Revejo Kevin Spacey e Jeff Goldblum numa imagem tão próxima e, ao mesmo tempo, tão distante, a ponto de ter adquirido qualquer coisa de surreal. Para mim, começa por transportar uma memória de 2008, tecida de admiração e fascínio: a descoberta da representação, em Londres, no palco do Old Vic, de Speed-the-Plow, a peça de David Mamet, encenada por Matthew Warchus, sobre três personagens dos bastidores de Hollywood (na altura, Spacey era director artístico do Old Vic). A sua estreia acontecera em 1988, em Nova Iorque, com interpretações de Joe Mantegna, Ron Silver e Madonna.
Com esplendorosa ironia e crueldade, Kevin Spacey e Jeff Goldblum interpretavam dois produtores cinematográficos. Sagazes e oportunistas, discutem estratégias que reforçavam a implacável visão de Hollywood que, em diversos livros, ensaios e entrevistas, Mamet sempre exprimira, escalpelizando as zonas mais obscuras de uma indústria a que, para todos os efeitos, também pertence através de uma filmografia de invulgar brilhantismo — incluindo alguns títulos mais “ligeiros” que parecem existir apenas como projectos banalmente comerciais, como é o caso de Spartan - O Rapto (2004).

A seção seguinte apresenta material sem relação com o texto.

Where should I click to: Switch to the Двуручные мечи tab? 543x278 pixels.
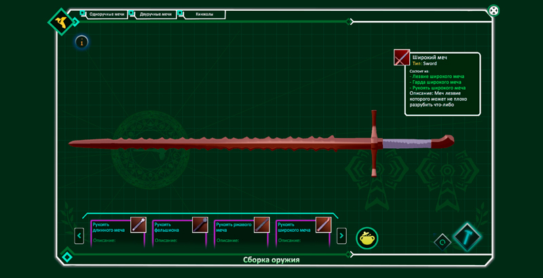[155, 14]
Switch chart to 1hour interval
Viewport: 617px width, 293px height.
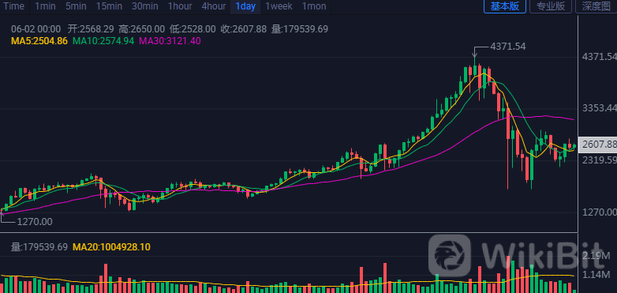180,6
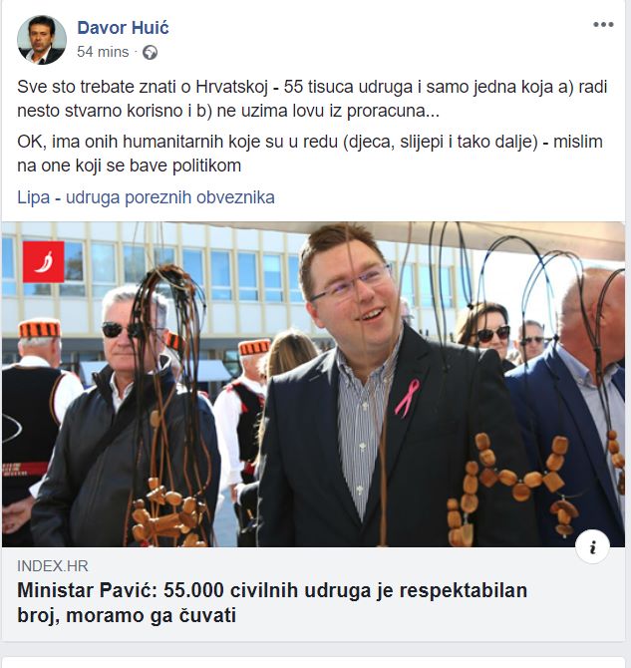The height and width of the screenshot is (668, 631).
Task: Click the globe public privacy icon
Action: 150,53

Ao lado das personagens de Spacey e Goldblum está uma secretária não tão estúpida como o cliché dramático que serve de motor ao seu aparecimento no interior da peça. Era interpretada pela talentosa Laura Michelle Kelly, actriz mais conhecida através do teatro musical (incluindo My Fair Lady, em 2003) que surgira, um ano antes, na versão cinematográfica de Sweeney Todd, realizada por Tim Burton. Na primeira representação londrina de Speed-the-Plow, em 1989, essa personagem fora interpretada por Rebecca Pidgeon, casada com Mamet desde 1991.

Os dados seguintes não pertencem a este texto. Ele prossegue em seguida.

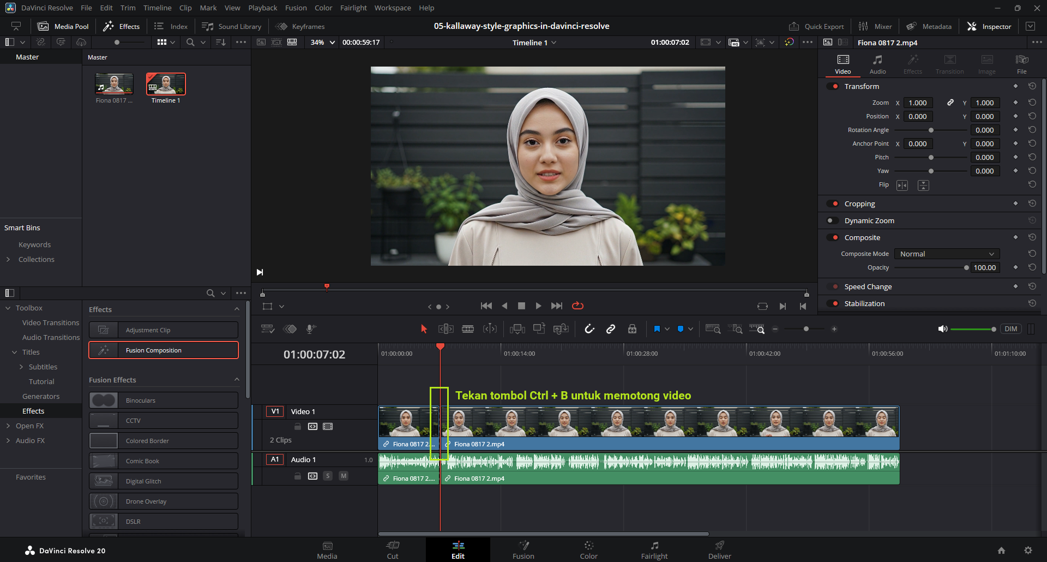Disable the Stabilization toggle

point(832,304)
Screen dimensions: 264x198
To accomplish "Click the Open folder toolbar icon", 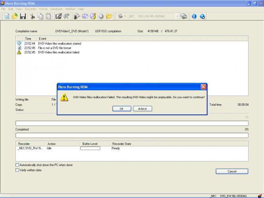I will click(15, 16).
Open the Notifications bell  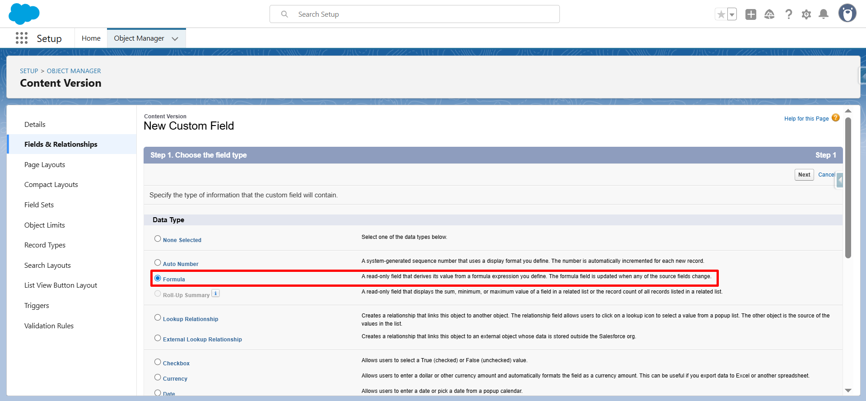point(824,14)
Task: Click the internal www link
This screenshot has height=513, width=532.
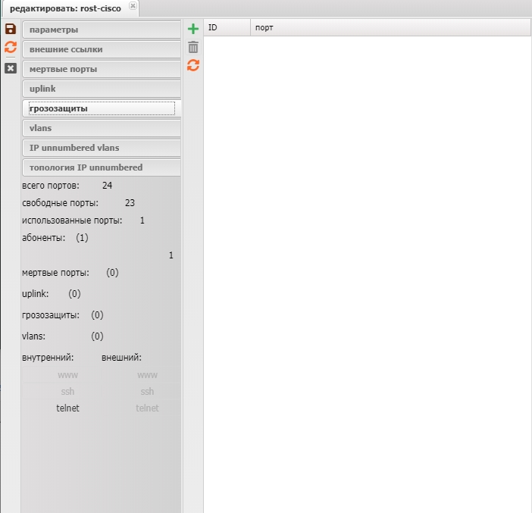Action: tap(67, 375)
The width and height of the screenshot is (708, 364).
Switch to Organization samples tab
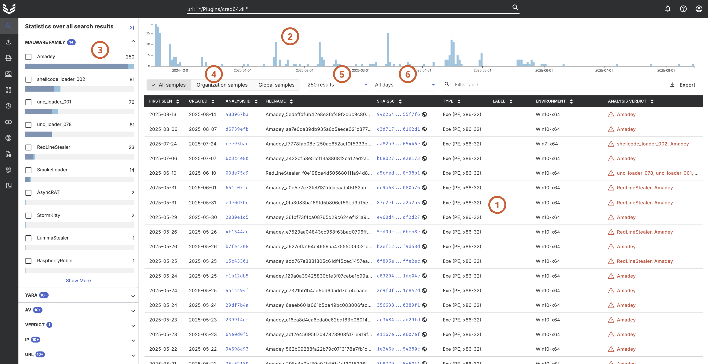222,85
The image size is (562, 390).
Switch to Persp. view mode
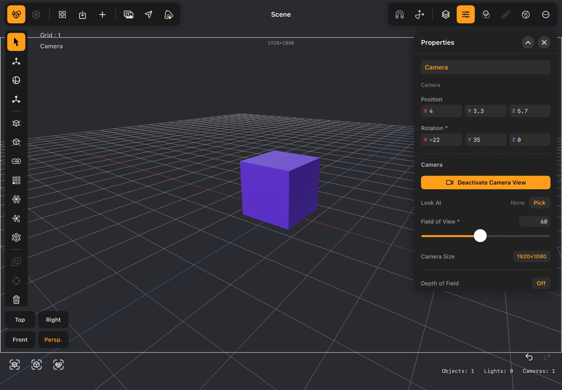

Na altura, Spacey era, por certo, um dos actores mais populares em todo o mundo, em particular através dos filmes que lhe tinham valido Oscars: Os Suspeitos do Costume (1995), de Bryan Singer, e Beleza Americana (1999), de Sam Mendes, respectivamente como intérprete secundário e principal. Nove anos mais tarde, isto é, a partir de 2017, seria alvo de várias acusações de abuso sexual, com consequências directas no seu trabalho, incluindo a decisão da Netflix de o afastar da temporada final da série House of Cards (2013-2018). Em dois julgamentos, viria a ser ilibado dessas acusações: primeiro em Nova Iorque, em 2022, depois em Londres, há pouco mais de um mês.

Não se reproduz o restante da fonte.